* To be done:
**A)** Answer these questions about the C# string-splitting thread:
(i) What piece of text does the asker want to get out of the sample string?
(ii) What problem does the asker report with the line that calls s.Split("<TEXT>")?
(iii) In the reply's code, what value is given to res when the tags are not found?
**B)** Name every tag in the sample string s in the C# string-splitting thread.
**C)** Write the next part of the C# string-splitting thread, starting after its last sentence.

* Text block:
-=-=-=-=-

Splitting a string by another string - c#

I got a string which I need to separate by another string which is a substring of the original one. Let's say I got the following text:
string s = "<DOC>something here <TEXT> and some stuff here </TEXT></DOC>"
And I want to retrieve:
"and some stuff here"
I need to get the string between the "<TEXT>" and his locker "</TEXT>".
I don't manage to do so with the common split method of string even though one of the function parameters is of type string[]. What I am trying is :
Console.Write(s.Split("<TEXT>")); // Which doesn't compile
Thanks in advance for your kind help.

var start = s.IndexOf("<TEXT>");
var end = s.IndexOf("</TEXT>", start+1);
string res;
if (start >= 0 && end > 0) {
res = s.Substring(start, end-start-1).Trim();
} else {
res = "NOT FOUND";
}

Splitting on "<TEXT>" isn't going to help you in this case anyway, since the close tag is "</TEXT>".

-=-=-=-=-

* Record list:
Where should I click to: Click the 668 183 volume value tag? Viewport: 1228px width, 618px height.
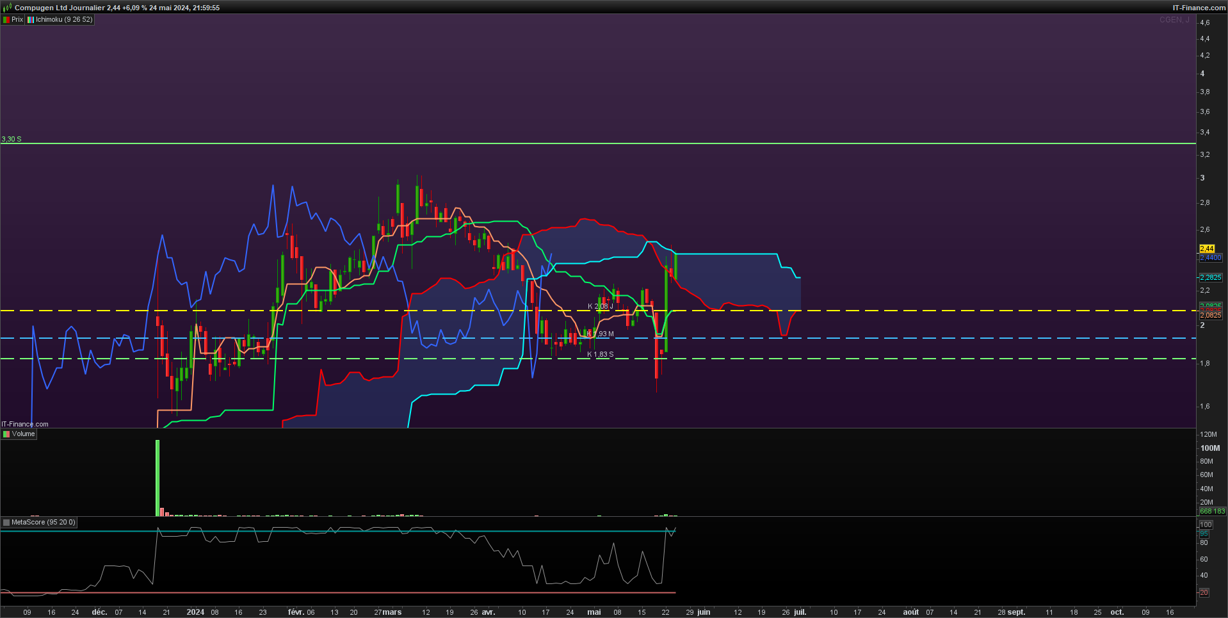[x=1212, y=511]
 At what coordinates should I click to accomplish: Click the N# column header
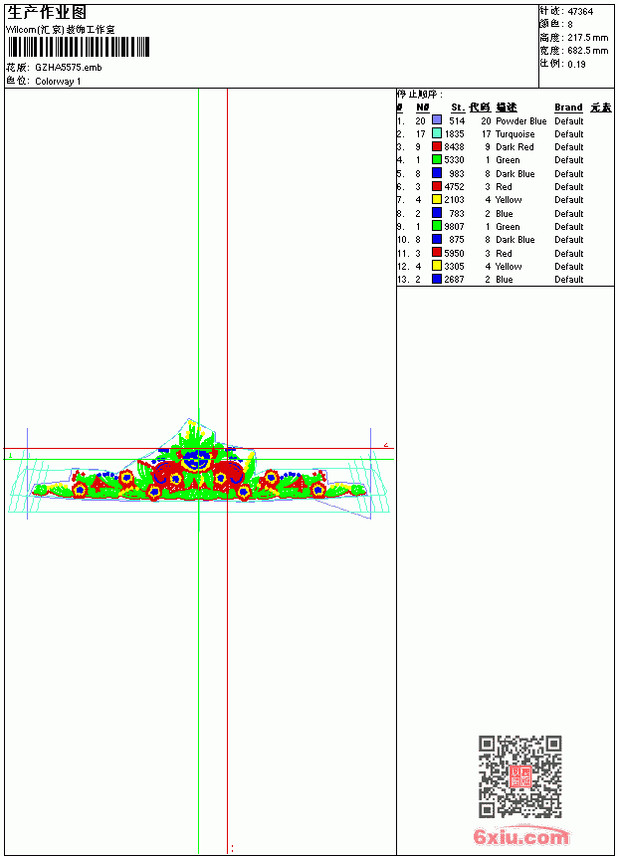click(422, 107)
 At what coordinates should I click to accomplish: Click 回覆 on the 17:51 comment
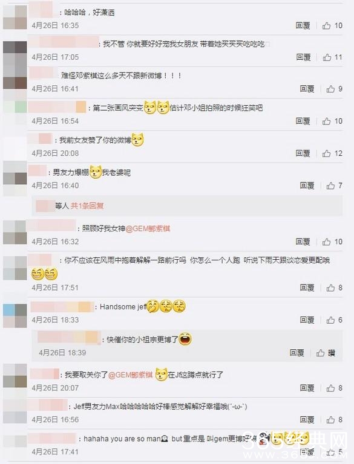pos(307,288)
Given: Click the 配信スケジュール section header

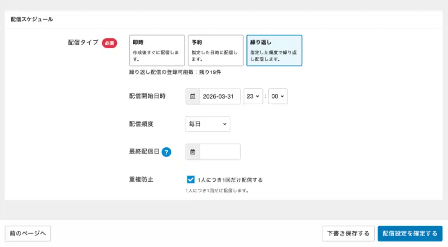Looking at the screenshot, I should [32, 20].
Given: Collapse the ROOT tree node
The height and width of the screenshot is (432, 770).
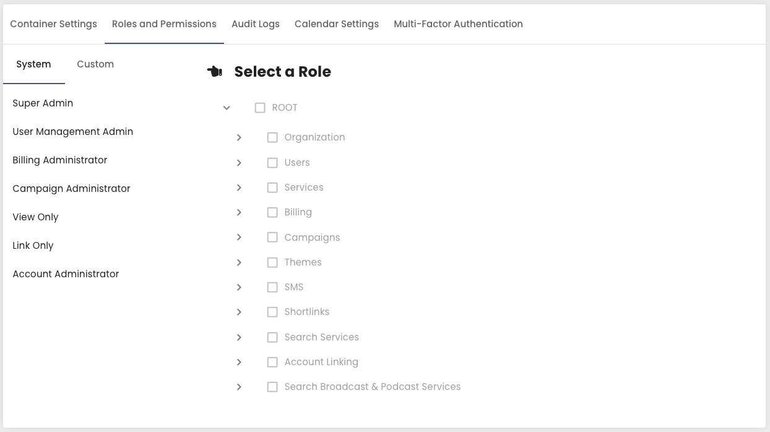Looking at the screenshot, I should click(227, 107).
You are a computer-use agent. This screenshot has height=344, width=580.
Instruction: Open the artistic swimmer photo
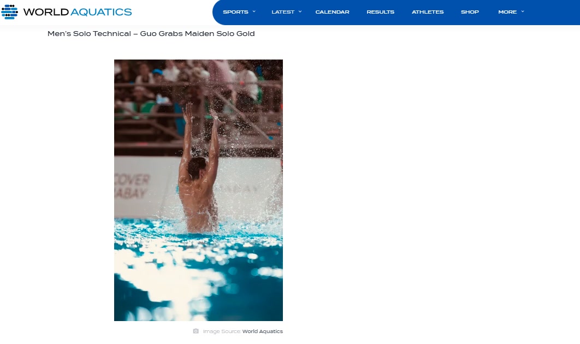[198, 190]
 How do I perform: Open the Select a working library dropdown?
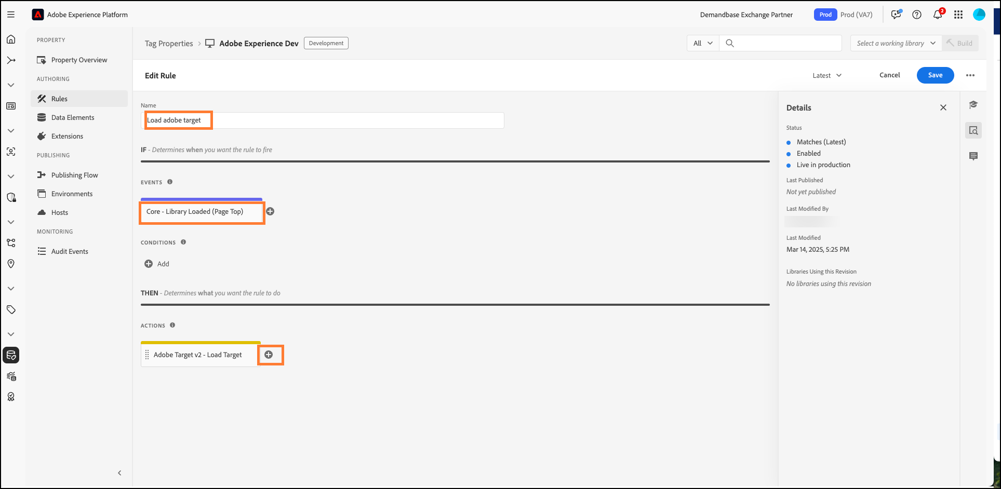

-=-=-=-=-

* Per-task outputs:
**A)**
(i) "and some stuff here"
(ii) It doesn't compile.
(iii) "NOT FOUND"

**B)** <DOC>, <TEXT>, </TEXT>, </DOC>

**C)**
The most robust solution would be to parse it properly as XML. C# provides functionality for doing that. The second example at http://msdn.microsoft.com/en-us/library/cc189056%28v=vs.95%29.aspx should put you on the right track.
However, if you're just looking for a quick-and-dirty one-time solution your best bet is going to be to hand-code something, such as dasblinkenlight's solution above.

var output = new List<String>();
foreach (Match match in Regex.Matches(source, "<TEXT>(.*?)</TEXT>")) {
output.Add(match.Groups[1].Value);
}

string s = "<DOC>something here <TEXT> and some stuff here </TEXT></DOC>";
string result = Regex.Match(s, "(?<=<TEXT>).*?(?=</TEXT>)").Value;
EDIT: I am using this regex pattern (?<=prefix)find(?=suffix) which will match a position between a prefix and a suffix.
EDIT 2:
Find several results:
MatchCollection matches = Regex.Matches(s, "(?<=<TEXT>).*?(?=</TEXT>)");
foreach (Match match in matches) {
Console.WriteLine(match.Value);
}

If last tag is </doc> then you could use XElement.Load to load XML and then go through it to discover wanted element (you could also use Linq To XML).
If this is not necessarily correct XML string, you could always go with Regural Expressions to find desired part of text. In this case expression should not be to hard to write it yourself.

Related

Check array for string that starts with given one (ignoring case)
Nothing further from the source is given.